Complete Streets will improve the health and safety of Baltimore residents.

The implementation of Complete Streets philosophies in street planning increases equitable access to the urban space we all share.  Developing streets that are designed to be accessible to bicyclists, pedestrians, and transit enables people to get out of their cars to move throughout the community, promoting active and sustainable lifestyles. This is also important to protect the people who already walk, bike, and take public transit to travel around the city, and face unsafe and sometimes actively hostile infrastructure that poses a barrier to doing so. Incentivizing and protecting non-automotive modes of transportation, as this bill does, will improve safety, reduce congestion, and improve conditions for Baltimore residents.

Complete Streets will improve local air quality and reduce negative health outcomes.
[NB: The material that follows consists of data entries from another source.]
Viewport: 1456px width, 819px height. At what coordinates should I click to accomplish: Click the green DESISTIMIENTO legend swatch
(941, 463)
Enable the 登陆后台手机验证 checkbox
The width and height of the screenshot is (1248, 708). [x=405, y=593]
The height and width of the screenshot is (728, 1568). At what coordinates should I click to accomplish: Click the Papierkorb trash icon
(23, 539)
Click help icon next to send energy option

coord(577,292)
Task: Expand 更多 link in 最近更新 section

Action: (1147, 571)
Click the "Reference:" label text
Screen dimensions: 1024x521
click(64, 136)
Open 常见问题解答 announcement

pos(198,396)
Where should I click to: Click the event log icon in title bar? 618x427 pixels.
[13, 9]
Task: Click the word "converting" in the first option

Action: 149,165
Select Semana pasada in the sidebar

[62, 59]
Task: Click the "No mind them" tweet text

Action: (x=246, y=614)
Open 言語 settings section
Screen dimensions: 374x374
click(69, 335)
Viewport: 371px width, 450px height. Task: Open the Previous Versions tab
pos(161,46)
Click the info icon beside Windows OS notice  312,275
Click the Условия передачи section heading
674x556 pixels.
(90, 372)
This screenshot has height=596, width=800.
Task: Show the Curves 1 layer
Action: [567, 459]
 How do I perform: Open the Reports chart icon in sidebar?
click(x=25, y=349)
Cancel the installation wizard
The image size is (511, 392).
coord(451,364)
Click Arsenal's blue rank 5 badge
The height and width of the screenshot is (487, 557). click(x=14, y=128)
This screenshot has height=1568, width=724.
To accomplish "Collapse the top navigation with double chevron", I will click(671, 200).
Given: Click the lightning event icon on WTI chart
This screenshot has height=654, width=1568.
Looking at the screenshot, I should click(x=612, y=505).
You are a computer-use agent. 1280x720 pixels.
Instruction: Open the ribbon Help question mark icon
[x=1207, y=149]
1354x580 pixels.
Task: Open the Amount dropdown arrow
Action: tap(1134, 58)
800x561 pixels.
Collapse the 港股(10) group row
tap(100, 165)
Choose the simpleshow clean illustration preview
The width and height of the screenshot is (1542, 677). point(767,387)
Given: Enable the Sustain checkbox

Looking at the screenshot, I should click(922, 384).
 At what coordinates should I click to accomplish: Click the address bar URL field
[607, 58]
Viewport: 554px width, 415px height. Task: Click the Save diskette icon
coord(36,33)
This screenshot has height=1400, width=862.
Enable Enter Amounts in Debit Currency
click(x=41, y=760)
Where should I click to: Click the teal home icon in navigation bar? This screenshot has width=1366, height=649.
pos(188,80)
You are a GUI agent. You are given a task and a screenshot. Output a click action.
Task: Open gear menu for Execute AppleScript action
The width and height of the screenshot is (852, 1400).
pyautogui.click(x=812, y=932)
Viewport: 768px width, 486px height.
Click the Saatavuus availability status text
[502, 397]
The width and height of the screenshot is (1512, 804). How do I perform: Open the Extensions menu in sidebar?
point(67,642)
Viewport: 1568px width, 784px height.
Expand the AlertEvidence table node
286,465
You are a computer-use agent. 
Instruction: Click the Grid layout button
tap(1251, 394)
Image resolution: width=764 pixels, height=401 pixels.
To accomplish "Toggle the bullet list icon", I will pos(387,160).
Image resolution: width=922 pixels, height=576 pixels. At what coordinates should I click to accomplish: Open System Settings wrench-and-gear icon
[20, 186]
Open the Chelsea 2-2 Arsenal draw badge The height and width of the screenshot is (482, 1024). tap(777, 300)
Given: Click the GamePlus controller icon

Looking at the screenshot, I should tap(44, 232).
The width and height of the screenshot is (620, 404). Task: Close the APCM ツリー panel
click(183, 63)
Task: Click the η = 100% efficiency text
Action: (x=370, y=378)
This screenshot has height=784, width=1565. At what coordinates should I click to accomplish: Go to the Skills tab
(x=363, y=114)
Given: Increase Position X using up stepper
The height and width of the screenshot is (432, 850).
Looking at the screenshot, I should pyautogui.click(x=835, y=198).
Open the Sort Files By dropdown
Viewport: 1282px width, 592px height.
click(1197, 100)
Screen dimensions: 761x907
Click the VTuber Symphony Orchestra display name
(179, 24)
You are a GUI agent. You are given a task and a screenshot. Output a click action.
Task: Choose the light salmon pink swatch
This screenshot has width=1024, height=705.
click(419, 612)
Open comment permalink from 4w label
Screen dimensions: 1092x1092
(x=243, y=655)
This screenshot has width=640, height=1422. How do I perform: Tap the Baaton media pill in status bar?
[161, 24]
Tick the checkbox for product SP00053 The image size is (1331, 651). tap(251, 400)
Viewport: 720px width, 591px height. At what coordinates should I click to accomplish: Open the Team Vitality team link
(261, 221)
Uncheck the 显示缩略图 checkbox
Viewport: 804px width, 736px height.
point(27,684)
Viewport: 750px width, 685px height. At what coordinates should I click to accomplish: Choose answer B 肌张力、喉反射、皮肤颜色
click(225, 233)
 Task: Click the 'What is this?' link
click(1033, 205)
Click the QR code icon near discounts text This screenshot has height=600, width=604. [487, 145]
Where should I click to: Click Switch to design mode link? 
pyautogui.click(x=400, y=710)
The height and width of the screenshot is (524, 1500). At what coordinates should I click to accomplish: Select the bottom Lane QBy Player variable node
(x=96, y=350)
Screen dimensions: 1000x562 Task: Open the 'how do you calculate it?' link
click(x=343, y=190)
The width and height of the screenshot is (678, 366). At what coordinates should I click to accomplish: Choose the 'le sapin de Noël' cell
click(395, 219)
Baltimore City’s air quality is dangerously poor, with drastic impacts on respiratory and cardiovascular health for our residents.  Emissions from transit are significant contributors to local air quality problems.  It’s estimated that 28% of nitrous oxides in the atmosphere come from on-road gasoline use – and unlike emissions from power plants, these emissions occur right at people’s head-level in close proximity to pedestrians, bikers, and drivers. A recent report by the Environmental Integrity Project, based on newlyavailable asthma hospitalization rates by zip code, found that the transportation sector is a significant contributor to asthma rates in the city: 

“We mapped several indicators of air pollution in Baltimore’s neighborhoods using a few different tools provided by the U.S. EPA. We found that four out of the five zip codes with the highest 2011 asthma hospitalization rates had smaller areas within their borders that were within the 95-100th percentile in the state for respiratory risk from air toxics. These zip codes were 21223, 21225, 21202, 21217, and 21201. We also found that, in the areas within the 95-100th percentile, roadway vehicle pollution contributed about 50 percent of the risk, which is more than twice the risk from any other category of pollution source.”

Another report by the American Public Transportation Association examined the emissions and greenhouse gases of different modes of transportation, and found, unsurprisingly, that public transit emits less air pollution than equivalent car use. 2 Per passenger-mile traveled, the study found that:

  • Public transit produces only 5% as much carbon monoxide as car use.  Carbon monoxide is a poisonous gas that hampers the body’s ability to transfer  oxygen  to  organs  and  tissues.
  • Public transit produces 8% as much Volatile Organic Compounds and less than 50% as much nitrogen oxides emissions as car use.  These chemicals, combined with sunlight and heat, produce ozone and smog. Ozone  can  irritate  people’s  respiratory  systems  and  eyes,  damage  their  lungs, and  exacerbate  many  respiratory  conditions
  • Public transit produces less than 50% as much nitrogen oxides emissions. 

Making it more possible for Baltimoreans to live their daily lives without the use of a private vehicle, as this bill does, will reduce toxic air pollution and improve public health for people all across Baltimore.

Complete Streets will reduce Baltimore’s greenhouse gas emissions.

In addition to local air quality impacts, the transportation section contributes significantly to greenhouse gas emissions that are driving climate change. According to a 2016 report from the Maryland Department of the Environment, 36% of the total greenhouse gases produced in Maryland come from the transportation sector. For every passenger-mile traveled, public transportation produces less than half as much carbon dioxide, a potent greenhouse gas, as private car use. Maryland has a goal to reduce greenhouse gases by 40% by 2030, and a key component of the plan is mass transit expansion. Implementation of Complete Streets policies in Baltimore City will help the entire state get there. 

For all of these reasons and the many more expressed by Baltimore City residents who want to be able to walk, bike, and use public transit to safely travel around the city, Clean Water Action urges you to vote favorably on Bill 17-0102. Thank you.